How does renal disease present?

Urinary symptoms are a common reason for GP consultations. UTI is common in infants and the elderly, and at other ages more common in women. Problems with continence are common in children, and in older men (prostate gland enlargement in particular) and women (bladder dysfunction in particular); there are uncommon but important neurological causes too. But for a nephrologist concerned about loss of kidney function altogether, symptoms match severity quite poorly. (8.20 mins. Jump to 5.18 for pain; 6.30 symptoms of renal insufficiency)

How do you spot/ identify renal disease?

When it creeps up over a period, even advanced chronic renal impairment may be virtually asymptomatic. Diseases not causing those symptom clusters are often identified through tests. (10.20 mins)

How to examine

Principles (4 mins). Remember that the kidneys are far back in the abdomen.

 

Fluid imbalance and other signs

Fluid (= salt and water) overload is common.

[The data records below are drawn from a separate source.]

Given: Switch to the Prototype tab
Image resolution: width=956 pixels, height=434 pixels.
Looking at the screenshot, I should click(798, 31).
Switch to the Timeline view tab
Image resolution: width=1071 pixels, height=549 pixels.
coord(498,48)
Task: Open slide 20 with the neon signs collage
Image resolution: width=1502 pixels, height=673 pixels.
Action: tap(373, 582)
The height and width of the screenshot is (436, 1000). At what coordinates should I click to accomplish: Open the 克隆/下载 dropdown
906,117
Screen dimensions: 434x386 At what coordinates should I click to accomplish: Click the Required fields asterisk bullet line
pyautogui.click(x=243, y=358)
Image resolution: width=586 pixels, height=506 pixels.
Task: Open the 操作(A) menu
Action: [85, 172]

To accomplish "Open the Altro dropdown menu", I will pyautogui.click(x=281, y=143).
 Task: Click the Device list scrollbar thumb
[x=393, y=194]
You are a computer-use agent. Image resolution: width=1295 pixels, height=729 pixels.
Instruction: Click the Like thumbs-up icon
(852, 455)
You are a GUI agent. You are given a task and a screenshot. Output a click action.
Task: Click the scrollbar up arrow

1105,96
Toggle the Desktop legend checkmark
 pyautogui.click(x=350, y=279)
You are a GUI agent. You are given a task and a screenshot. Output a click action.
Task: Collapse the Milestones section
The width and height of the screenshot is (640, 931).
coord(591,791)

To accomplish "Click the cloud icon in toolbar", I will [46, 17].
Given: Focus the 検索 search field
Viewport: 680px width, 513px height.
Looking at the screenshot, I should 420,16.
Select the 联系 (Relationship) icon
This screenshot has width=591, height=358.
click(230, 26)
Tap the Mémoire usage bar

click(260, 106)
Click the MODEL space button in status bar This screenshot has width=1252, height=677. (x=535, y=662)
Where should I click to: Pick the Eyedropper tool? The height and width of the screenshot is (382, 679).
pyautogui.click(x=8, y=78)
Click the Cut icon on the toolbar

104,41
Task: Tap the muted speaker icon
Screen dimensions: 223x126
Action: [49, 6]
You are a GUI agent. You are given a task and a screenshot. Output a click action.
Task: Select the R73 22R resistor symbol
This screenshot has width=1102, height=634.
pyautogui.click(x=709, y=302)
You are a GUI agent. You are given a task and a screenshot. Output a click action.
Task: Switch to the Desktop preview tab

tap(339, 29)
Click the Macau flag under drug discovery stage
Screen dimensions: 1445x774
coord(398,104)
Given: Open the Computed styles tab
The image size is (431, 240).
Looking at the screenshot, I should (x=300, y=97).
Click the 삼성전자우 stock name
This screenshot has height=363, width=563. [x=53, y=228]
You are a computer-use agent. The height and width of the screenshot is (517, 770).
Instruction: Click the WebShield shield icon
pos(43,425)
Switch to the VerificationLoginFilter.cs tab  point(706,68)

It can look like heart failure: beware ‘hypertensive heart failure’ – check renal function. (4.59 mins)

 

Examination video

7 min abbreviated version including highlights from previous antique video are viewable if you have a UoE login.

(click to view – UoE login required)

Further info

And also

Peter Lundin (1944-2001), physician-patient role model

Peter Lundin became a medical student only after developing end stage renal failure as an undergraduate at Stanford in the 1960s. He was accepted for treatment in Seattle in the very early days of long-term dialysis in 1966 – before it was even certain that it could be a long-term treatment. Medical schools were very reluctant to admit him. According to Geoffrey Berlyne, Dr Eli Friedman pressed his arguments and became his mentor. Lundin then became a nephrologist while spending most of the rest of his life also as a dialysis patient; 30 years on haemodialysis and 5 transplanted. He was ’empathic with the patients to such a degree as to be a major influence on his colleagues … He was an extreme optimist, a man of great faith, and a few minutes conversation with him was enough to blow away doubts and despair in the vast majority of his patients and colleagues.’ (GM Berlyne 2001).

His account of the symptoms of uraemia, evidenced by his experience of too little dialysis, is included in some of the clips above.